Due to the risks of untreated tuberculosis, pyrazinamide may be used as part of the initial treatment regimen of drug-susceptible active tuberculosis when the probability of maternal disease is moderate to high; however, risks and benefits of use during pregnancy should be considered for each individual patient. The addition of pyrazinamide may be of benefit in pregnant patients with HIV, extrapulmonary or severe tuberculosis (ATS/CDC/IDSA [Nahid 2016]).
Use of pyrazinamide may also be considered in the treatment of multidrug-resistant tuberculosis. The treatment of multidrug-resistant tuberculosis in pregnant patients should be individualized; evidence to support a specific regimen is not available (ATS/CDC/ERS/IDSA [Nahid 2019]; WHO 2020).
Pregnancy-induced physiologic changes do not alter the pharmacokinetic properties of pyrazinamide in a clinically significant way; dose adjustment is not needed in pregnant patients (Abdelwahab 2020).
Periodic liver function tests, serum uric acid
Converted to pyrazinoic acid in susceptible strains of Mycobacterium which lowers the pH of the environment; exact mechanism of action has not been elucidated
Note: Bacteriostatic or bactericidal depending on drug's concentration at infection site
Absorption: Well absorbed
Distribution: Widely into body tissues and fluids including liver, lung, and CSF
Relative diffusion from blood into CSF: Adequate with or without inflammation (exceeds usual MICs)
CSF:blood level ratio: Inflamed meninges: 100%
Protein binding: 50%
Metabolism: Hepatic
Half-life elimination: 9 to 10 hours, prolonged with reduced renal or hepatic function
Time to peak, serum: Within 2 hours
Excretion: Urine (4% as unchanged drug)
100 mg/mL Oral Suspension (ASHP Standard Concentration) (ASHP 2017)

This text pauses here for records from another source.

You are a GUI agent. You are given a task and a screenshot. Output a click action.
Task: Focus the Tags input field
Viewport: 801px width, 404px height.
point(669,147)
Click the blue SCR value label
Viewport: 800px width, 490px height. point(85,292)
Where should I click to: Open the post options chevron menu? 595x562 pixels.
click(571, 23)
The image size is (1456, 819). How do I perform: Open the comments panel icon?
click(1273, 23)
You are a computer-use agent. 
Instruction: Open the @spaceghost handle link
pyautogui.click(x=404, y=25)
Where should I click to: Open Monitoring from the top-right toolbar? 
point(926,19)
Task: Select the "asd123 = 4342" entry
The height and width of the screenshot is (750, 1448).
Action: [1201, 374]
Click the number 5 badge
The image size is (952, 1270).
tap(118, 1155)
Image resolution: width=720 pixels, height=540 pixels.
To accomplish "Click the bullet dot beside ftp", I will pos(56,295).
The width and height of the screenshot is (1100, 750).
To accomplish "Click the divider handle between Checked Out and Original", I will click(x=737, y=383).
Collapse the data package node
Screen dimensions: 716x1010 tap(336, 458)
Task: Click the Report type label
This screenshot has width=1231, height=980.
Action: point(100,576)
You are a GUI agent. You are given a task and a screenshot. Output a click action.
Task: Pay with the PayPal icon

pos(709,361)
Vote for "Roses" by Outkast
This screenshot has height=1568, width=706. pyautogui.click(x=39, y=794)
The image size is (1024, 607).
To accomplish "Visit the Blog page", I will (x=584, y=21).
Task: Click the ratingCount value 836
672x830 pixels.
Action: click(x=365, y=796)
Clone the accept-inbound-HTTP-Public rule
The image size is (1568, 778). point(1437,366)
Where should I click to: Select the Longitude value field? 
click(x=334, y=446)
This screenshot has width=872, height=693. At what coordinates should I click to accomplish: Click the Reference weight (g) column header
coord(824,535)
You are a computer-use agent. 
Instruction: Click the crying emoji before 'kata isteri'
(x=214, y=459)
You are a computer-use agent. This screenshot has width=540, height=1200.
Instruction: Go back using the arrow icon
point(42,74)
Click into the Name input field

A 100 mg/mL oral suspension may be made with tablets. Crush two-hundred pyrazinamide 500 mg tablets and mix with a suspension containing 500 mL methylcellulose 1% and 500 mL simple syrup. Add to this a suspension containing one-hundred forty crushed pyrazinamide tablets in 350 mL methylcellulose 1% and 350 mL simple syrup to make 1.7 L suspension. Label "shake well" and "refrigerate". Stable for 60 days refrigerated (preferred) and 45 days at room temperature.